Reproduce word for word the records below, from their beginning through the line containing "tap(844, 96)", including that line. Omit the pictures from your answer.

──────── WORKING DATA

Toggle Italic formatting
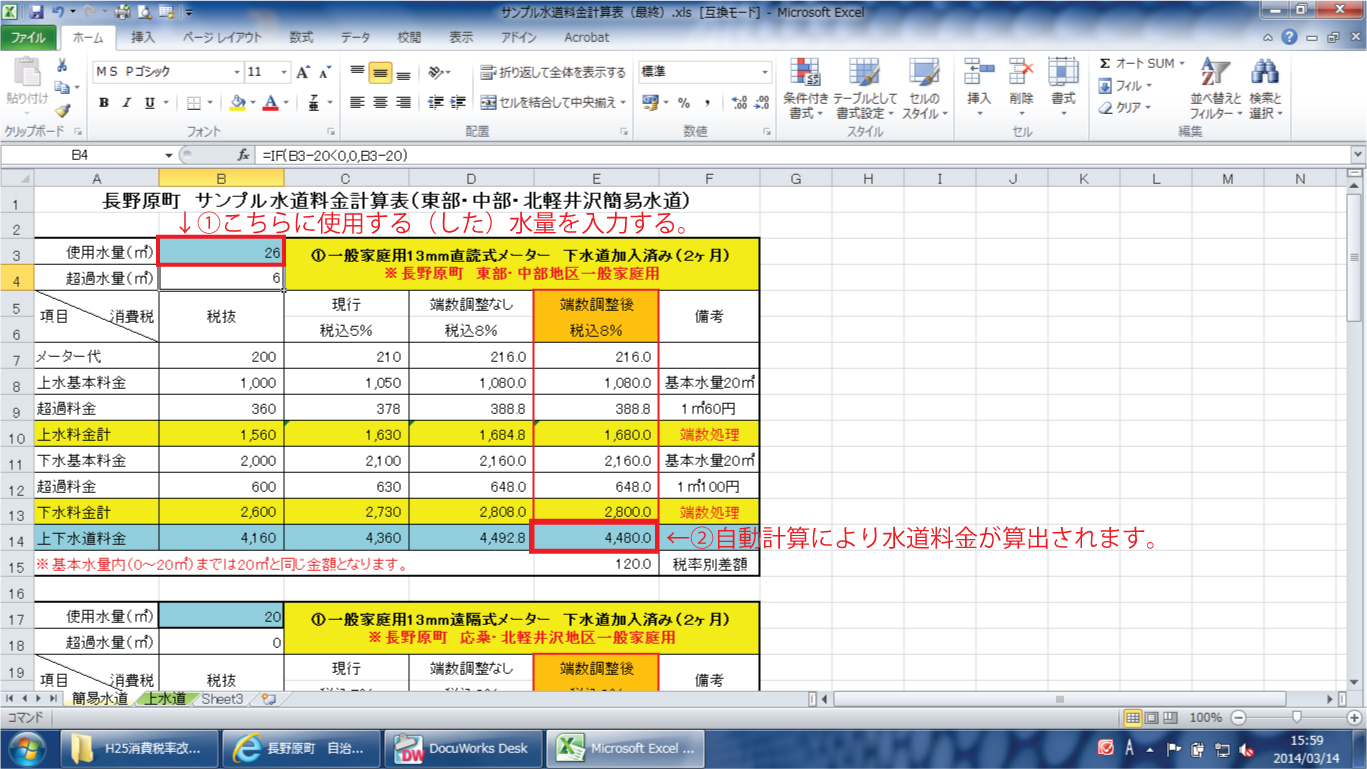This screenshot has height=769, width=1367. click(127, 103)
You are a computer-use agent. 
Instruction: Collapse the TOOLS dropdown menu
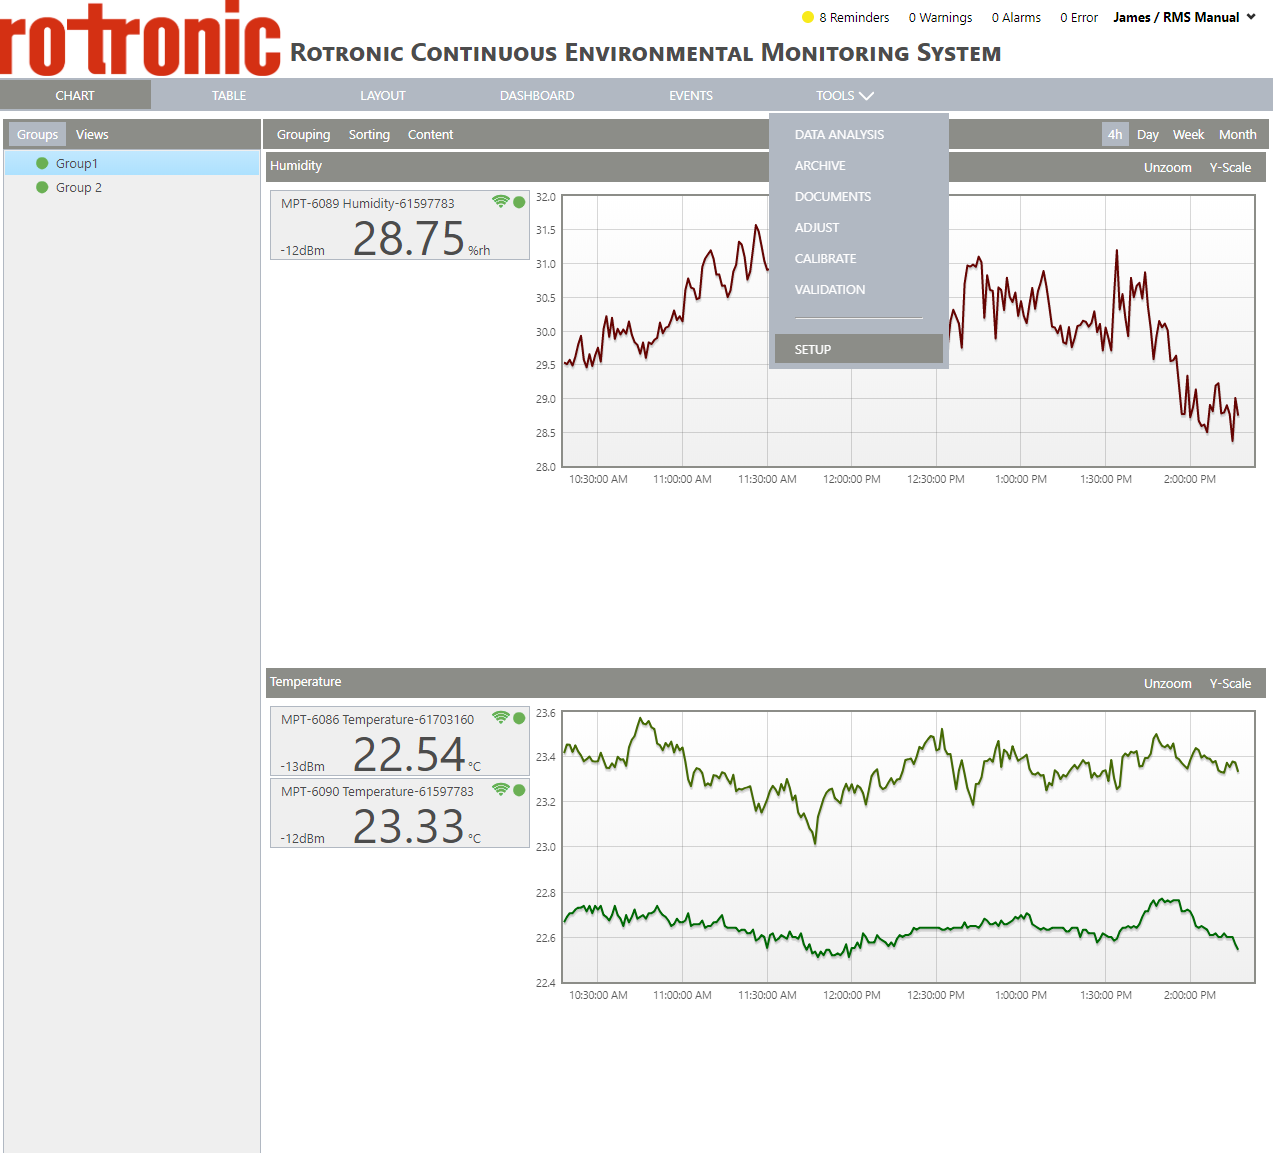tap(844, 96)
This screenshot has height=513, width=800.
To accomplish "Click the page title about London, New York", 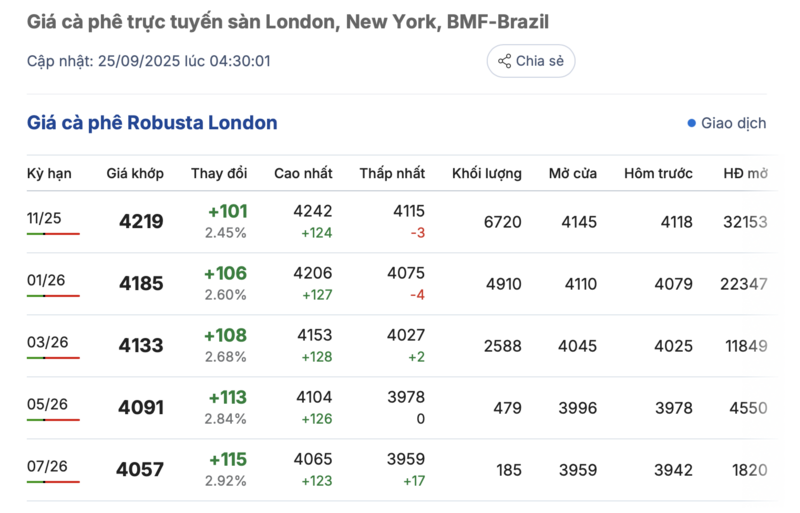I will point(287,21).
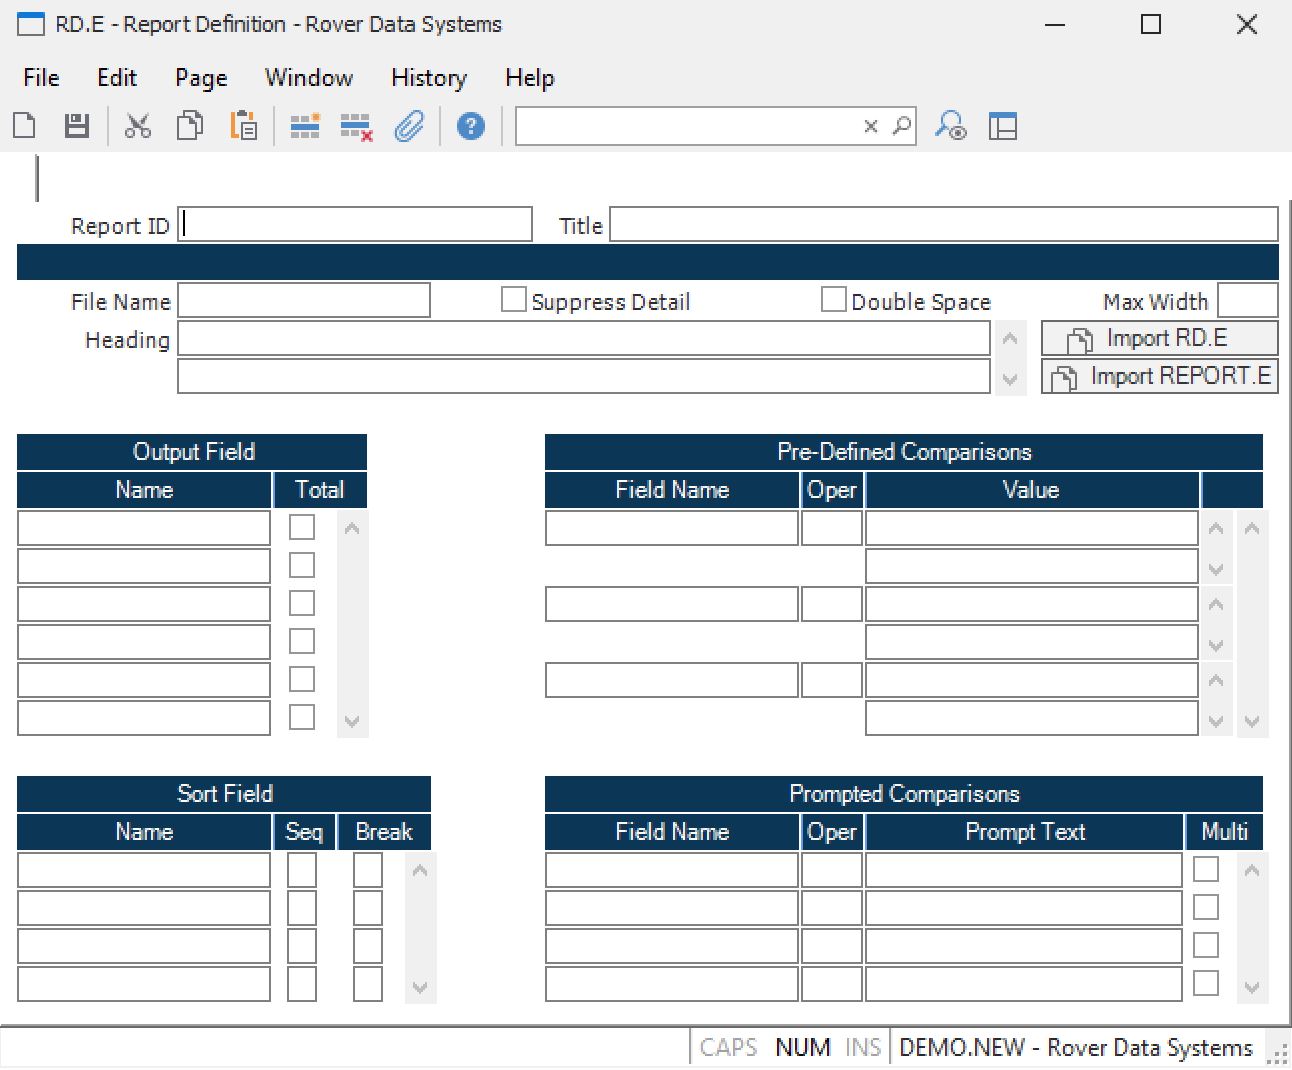Open the Window menu
The height and width of the screenshot is (1070, 1292).
click(308, 78)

────────────────

[OUTPUT BELOW]
Toggle Italic formatting
This screenshot has height=769, width=1367. click(127, 103)
You are a computer-use agent. 
Instruction: Collapse the TOOLS dropdown menu
tap(844, 96)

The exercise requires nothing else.